Everyone knows that when you're on holiday, you're vulnerable to the kind of impulses you would stoutly deflect were you at home. In Italy, I had a little flirtation with nunhood. For several reasons, we could not have gone any further. But still, I was temporarily seduced by the beatific smile of harmony and well-being worn by every nun who crossed my path, and their apparently invincible air of spiritual contentment. Nuns live in a kind of working community, I supposed, a workplace of sorts, but I found it impossible to imagine any of them having to conduct an awkward conversation with their nun line managers, becoming so incensed with a piece of delinquent electronic office equipment that they genuinely believed they could kill, having their whole working day ruined by a disappointing lunchtime sandwich, or, indeed, ever feeling in any way fraught, irritable and angsty. Similarly, when the bell rings for morning prayers, I couldn't imagine any of the beaming nuns I saw thinking, 'Urgh, not today. I'll call in sick with a stomach upset, but I'll leave a message on the Mother Superior's work phone before she gets to the office, and a message on the her mobile while she's on the tube so I won't have to have an actual conversation using my Fake Illness Voice.' Maybe when you walk through the door of the convent, God lifts those trials off your shoulders, just at the same time as some heavenly wardrobe mistress drops a habit on over them.

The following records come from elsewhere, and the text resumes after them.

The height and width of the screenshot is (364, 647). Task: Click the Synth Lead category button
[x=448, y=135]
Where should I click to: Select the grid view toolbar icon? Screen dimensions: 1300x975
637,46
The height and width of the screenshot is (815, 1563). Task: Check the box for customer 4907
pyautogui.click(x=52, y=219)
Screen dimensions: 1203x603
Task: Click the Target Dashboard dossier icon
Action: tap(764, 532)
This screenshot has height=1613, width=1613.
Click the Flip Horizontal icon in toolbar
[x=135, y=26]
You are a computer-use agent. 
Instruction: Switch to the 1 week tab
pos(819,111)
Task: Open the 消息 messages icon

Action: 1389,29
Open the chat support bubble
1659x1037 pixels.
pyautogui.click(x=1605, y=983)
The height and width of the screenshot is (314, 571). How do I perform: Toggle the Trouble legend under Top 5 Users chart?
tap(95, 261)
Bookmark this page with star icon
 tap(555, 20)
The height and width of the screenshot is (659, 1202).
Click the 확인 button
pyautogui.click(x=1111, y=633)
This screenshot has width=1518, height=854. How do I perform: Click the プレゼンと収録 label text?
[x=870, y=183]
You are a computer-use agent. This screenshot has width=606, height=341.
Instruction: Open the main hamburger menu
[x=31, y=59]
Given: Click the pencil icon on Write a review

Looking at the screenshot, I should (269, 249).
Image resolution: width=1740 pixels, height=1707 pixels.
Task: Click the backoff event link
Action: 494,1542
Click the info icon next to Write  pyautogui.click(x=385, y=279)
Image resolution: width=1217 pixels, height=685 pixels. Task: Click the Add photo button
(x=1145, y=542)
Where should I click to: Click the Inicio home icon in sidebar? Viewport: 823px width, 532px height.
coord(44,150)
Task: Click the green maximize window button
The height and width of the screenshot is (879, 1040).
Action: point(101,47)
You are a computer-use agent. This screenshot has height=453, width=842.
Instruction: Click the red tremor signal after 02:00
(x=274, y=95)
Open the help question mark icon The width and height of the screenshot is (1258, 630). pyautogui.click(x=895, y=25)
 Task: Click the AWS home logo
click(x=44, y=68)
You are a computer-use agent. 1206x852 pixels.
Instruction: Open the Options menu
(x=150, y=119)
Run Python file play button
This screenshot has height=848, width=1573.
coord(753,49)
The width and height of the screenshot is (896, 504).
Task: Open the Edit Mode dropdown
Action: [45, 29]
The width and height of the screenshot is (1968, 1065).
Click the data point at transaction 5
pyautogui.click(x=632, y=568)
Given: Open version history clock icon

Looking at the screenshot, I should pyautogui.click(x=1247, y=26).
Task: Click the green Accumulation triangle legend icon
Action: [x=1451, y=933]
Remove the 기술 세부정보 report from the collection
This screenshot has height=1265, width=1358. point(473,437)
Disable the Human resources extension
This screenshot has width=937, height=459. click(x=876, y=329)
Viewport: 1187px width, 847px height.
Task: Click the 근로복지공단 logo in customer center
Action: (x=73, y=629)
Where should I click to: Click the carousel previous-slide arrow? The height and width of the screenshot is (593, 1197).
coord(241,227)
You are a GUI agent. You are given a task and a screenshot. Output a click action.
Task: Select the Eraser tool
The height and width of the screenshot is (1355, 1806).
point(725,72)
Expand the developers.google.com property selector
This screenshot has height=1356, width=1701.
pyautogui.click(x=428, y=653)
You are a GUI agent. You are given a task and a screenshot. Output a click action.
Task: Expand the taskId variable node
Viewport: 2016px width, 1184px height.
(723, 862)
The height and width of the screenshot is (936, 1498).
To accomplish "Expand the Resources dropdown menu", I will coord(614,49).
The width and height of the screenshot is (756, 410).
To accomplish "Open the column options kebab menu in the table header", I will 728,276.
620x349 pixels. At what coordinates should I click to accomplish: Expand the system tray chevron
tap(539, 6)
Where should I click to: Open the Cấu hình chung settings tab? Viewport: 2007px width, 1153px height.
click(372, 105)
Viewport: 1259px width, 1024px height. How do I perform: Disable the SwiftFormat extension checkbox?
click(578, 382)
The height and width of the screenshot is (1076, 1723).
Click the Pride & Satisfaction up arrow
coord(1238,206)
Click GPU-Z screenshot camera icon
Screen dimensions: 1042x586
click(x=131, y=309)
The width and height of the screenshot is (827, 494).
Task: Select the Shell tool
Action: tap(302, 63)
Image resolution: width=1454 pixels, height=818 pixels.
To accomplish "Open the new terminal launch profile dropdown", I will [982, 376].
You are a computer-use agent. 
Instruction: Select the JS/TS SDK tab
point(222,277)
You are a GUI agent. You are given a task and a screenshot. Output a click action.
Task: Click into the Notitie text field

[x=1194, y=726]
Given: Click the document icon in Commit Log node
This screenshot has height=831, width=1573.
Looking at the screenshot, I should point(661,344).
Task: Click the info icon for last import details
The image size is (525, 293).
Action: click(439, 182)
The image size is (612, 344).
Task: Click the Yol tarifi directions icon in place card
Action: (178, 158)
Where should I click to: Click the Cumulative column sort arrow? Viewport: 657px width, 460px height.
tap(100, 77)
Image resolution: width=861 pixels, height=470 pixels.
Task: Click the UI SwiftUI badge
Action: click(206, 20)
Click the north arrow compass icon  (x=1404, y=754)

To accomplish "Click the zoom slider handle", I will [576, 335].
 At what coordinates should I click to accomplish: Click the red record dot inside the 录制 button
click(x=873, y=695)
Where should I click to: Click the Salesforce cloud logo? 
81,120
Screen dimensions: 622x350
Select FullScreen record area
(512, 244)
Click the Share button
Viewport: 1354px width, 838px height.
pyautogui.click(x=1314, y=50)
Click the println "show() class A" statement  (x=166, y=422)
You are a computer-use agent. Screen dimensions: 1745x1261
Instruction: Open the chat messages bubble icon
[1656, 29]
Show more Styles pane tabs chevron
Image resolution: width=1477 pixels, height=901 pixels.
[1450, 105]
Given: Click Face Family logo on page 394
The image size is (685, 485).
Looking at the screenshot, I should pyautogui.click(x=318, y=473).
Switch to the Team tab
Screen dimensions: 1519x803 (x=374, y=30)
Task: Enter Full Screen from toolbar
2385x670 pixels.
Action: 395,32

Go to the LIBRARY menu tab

Perhaps, then, I had found the Thing I Am Looking For In My Life. So as I was contemplating my suitability for a life in holy orders, I made a list of relevent strengths and weaknesses.

Strengths
*Boundless enthusiasm for undemanding footwear.
*Prodigious appetite for ice cream – it seems that finding sensual pleasure in a gelateria, as I witnessed many times on holiday [see left], is not a cause for renunciation. It's possible that, in Assisi, being a nun gets you free ice cream for life.
*I quite like a night in.
*I know most of the words to The Sound Of Music.

Weaknesses
*Really struggling to find a regular and significant role for God in my life.

While the strengths have the numbers, the weaknesses have the might. I am currently unable to make a commitment to Coronation Street – and I really, really like that – let alone make a brave and dignified commitment to a life of usefulness and doing good.

But the ice cream, the ice cream… I hear it calling still.